Exclusive: In a world darkened by war and disorder, a rare glimmer of optimism broke through as Colombia’s government signed a long-delayed peace accord with the country’s primary guerrilla movement, as Jonathan Marshall describes.
By Jonathan Marshall
With terrorist massacres hitting the news every few days, and financial markets reeling over the uncertain future of Europe, it’s no wonder pundits like Roger Cohen of the New York Times are warning that “the forces of disintegration are on the march” and “the foundations of the postwar world … are trembling.”
But the news media have given only glancing coverage to one of the most positive developments of our time: the end to 52 years of armed conflict between the government of Colombia and the Revolutionary Armed Forces of Colombia (FARC).
That bloody war took the lives of a quarter million people and displaced another 6.9 million, more even than in Syria. It produced countless crimes and atrocities against civilians, fed the international drug trade, and presented extraordinary challenges to the preservation of Colombia’s imperfect democracy.
On June 23, the same day Great Britain voted to exit the European Union, the shooting officially stopped in Colombia with the signing of a definitive, bilateral ceasefire in Havana, Cuba. (Hmm, could the key role of the Cuban government have had something to do with the American media’s disinterest?)
Already, United Nations observers — all from other Latin American nations — have arrived in Colombia to monitor the agreement. The Colombian government has dispatched 2,000 troops to the northern part of the country to safeguard the demobilization of 1,200 FARC guerrillas, the first of as many as 20,000 who will lay down their guns once a final peace deal is signed.

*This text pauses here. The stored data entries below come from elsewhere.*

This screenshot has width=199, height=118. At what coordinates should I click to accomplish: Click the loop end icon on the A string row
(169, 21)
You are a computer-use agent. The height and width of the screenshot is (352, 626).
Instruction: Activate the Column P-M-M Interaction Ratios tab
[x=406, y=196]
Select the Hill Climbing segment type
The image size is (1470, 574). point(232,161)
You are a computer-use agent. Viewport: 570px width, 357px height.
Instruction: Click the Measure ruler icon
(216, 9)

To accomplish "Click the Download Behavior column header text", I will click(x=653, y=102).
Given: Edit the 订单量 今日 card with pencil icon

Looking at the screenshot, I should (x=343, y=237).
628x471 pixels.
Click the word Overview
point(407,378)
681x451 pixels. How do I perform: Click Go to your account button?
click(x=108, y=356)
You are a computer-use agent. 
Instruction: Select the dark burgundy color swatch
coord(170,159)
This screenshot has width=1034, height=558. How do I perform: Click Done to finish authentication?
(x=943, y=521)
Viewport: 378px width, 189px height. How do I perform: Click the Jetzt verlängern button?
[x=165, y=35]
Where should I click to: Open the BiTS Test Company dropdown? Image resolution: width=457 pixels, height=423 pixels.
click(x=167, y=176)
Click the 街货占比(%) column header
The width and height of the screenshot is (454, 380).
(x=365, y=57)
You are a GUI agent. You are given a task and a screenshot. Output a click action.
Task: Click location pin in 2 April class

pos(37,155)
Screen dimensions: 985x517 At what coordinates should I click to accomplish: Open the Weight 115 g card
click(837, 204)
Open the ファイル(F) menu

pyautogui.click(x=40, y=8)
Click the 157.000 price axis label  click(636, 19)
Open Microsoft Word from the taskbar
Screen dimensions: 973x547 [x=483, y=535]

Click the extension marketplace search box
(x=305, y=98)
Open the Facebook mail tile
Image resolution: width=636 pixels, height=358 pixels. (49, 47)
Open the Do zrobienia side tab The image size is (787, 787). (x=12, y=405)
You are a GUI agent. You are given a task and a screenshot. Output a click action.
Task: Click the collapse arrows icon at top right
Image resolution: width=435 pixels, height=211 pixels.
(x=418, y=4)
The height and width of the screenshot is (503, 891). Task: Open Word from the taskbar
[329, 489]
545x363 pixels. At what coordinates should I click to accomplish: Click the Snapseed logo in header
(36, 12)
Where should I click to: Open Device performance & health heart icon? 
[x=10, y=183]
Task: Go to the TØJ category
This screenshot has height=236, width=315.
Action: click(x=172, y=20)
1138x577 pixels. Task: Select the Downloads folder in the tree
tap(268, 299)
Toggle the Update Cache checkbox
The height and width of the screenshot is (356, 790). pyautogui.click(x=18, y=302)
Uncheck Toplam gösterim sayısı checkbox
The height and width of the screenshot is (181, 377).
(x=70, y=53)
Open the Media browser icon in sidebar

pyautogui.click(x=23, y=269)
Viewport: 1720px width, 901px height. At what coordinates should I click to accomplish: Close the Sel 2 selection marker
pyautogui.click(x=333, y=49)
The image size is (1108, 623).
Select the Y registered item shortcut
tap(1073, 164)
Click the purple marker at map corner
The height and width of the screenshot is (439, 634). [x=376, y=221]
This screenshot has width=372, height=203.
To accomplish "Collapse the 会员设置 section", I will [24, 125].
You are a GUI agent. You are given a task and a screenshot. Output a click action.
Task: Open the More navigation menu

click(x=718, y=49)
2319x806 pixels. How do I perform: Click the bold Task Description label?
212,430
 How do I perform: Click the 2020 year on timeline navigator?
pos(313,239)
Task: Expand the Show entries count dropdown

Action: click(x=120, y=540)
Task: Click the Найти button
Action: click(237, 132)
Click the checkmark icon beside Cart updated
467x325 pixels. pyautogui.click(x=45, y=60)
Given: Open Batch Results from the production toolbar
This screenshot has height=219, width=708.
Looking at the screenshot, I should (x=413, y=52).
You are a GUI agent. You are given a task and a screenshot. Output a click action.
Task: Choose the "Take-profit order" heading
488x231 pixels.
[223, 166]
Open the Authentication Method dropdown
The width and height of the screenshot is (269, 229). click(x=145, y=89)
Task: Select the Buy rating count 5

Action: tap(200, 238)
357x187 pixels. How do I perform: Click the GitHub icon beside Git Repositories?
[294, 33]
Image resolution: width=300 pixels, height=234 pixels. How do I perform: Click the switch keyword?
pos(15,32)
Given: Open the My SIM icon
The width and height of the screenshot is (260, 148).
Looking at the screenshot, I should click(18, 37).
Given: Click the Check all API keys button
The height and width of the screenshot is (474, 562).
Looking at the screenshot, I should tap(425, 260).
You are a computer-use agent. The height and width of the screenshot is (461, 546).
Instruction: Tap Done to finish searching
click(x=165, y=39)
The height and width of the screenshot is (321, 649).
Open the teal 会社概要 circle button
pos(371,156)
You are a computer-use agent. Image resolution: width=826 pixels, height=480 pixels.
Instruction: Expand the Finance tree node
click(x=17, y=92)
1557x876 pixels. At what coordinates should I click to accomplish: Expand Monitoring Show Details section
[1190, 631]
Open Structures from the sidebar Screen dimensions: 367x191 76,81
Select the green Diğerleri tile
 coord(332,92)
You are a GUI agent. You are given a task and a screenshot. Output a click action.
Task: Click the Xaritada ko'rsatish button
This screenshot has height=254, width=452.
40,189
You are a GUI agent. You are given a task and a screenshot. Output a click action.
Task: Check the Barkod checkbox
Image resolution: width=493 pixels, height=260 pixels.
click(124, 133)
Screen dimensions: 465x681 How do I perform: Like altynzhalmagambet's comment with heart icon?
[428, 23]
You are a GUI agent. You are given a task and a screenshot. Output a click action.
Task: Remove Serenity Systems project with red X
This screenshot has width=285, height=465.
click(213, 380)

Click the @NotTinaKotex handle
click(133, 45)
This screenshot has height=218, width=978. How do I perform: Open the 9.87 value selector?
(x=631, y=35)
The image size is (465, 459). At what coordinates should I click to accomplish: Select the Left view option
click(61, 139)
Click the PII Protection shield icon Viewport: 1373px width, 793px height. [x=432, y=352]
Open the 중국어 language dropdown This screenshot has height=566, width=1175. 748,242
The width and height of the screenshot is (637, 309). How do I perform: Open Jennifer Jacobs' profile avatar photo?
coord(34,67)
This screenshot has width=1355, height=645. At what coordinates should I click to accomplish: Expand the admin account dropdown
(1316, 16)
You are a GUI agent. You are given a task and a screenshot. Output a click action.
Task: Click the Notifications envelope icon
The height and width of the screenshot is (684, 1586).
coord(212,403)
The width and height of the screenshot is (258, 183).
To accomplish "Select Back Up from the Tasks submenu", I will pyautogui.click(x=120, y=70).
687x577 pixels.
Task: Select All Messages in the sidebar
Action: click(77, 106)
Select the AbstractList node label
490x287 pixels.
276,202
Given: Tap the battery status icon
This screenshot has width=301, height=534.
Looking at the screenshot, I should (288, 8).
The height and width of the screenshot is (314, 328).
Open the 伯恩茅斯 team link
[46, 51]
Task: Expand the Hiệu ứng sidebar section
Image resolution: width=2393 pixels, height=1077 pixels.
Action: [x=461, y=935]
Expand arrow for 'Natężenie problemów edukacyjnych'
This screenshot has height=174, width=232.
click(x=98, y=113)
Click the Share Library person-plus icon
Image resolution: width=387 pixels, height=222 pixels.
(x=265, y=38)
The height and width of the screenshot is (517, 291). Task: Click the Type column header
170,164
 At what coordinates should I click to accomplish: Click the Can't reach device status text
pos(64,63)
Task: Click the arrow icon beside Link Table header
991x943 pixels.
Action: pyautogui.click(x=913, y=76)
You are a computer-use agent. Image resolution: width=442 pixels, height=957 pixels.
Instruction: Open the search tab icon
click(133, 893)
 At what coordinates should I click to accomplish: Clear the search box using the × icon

The troops will play an essential role in protecting the ex-guerrillas from violence by right-wing paramilitary groups, such as “Los Urabeños,” which have terrorized FARC sympathizers as well as peasants, union leaders, students and others who make up the political base of the Left in Colombia.
The ceasefire is a stunning achievement given the deep wounds left by unbridled violence on both sides. The talks took 3½ years, testing the patience not only of negotiators, but of the general public, which lost faith that the two sides could ever reach a settlement. (The smaller Marxist guerrilla group, ELN, has yet to reach a similar deal to lay down its arms.)
A Surprising Peacemaker
Colombian President Juan Manuel Santos, who came to office with hardline credentials, surprised many by pursuing peace so relentlessly and at considerable expense to his popularity. But there was no mistaking his passionate conviction after the signing of the agreement:
“Today a new chapter opens, one that brings back hope and allows us to slowly heal our wounds, giving our children the possibility of not reliving the history that has caused our country so much harm. . .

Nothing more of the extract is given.